Jan van Leiden wasn’t just out to reform the city physically though, it was time for a leadership facelift in Münster. Unlike Matthias’ thunderous teleconferences with God, van Leiden opted for a more carefully planned and staged kind of revelation. One calm evening in April Jan van Leiden ran through the streets, wearing himself out with the now typical cries of “come to your senses, people of Zion! [woe, repent, etc. etc.]”. While this kind of screamathon had happened at least a dozen times by this point in the story, Jan van Leiden added his own twist the following morning. He revealed that the Father had shut his mouth and bound his tongue. Clearly whatever epiphany the heavenly Father was uploading into his brain it was a doozy and some buffering was required.
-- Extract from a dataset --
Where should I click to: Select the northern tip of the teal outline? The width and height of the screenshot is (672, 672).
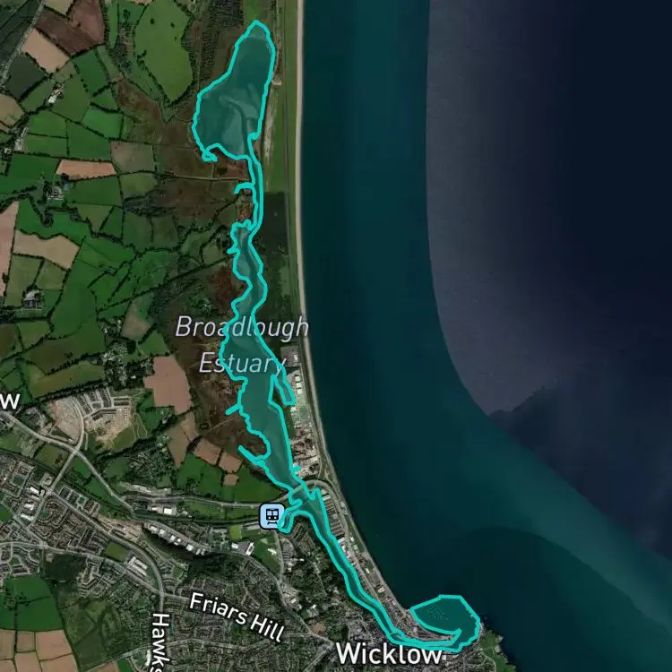[256, 22]
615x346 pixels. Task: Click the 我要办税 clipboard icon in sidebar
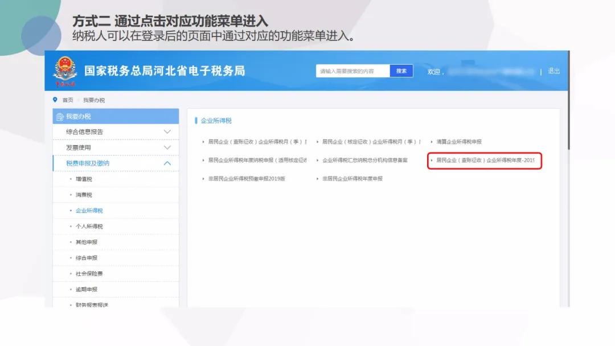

For three days Jan van Leiden remained mute, scratching out his orders and teasing the revelation on paper. Then on the third day he announced to the typically expectant crowd that the Father had showed him the new order that would reign in the city. Gone was the town council, in its place were twelve “elders”, functioning as adjudicators and masters of the city. They were given mastery over specific duties, such as fishing, or, “Whenever beer and bread are necessary, the elders will, by the grace of God, see to it that no harm comes to the community”. Interestingly Bernard Knipperdolling was not an elder, but instead granted the title of “Swordbearer”. He would be personally responsible for maintaining law and order in the city, and handling any beheadings meted out as punishment under the new laws.
While Moses had made due with Ten Commandments back in the Old Testament days, Jan van Leiden was far more detailed. The new city codes essentially criminalized most activities. Everything from public drunkenness to theft were now potentially a beheadable offense. In practice, Jan van Leiden pardoned most of the guilty, but it was another way to psychologically place Münster in the palm of his hand. Even so, Bernard Knipperdolling would confess that he killed “ten or twelve” people as the draconian laws were phased in.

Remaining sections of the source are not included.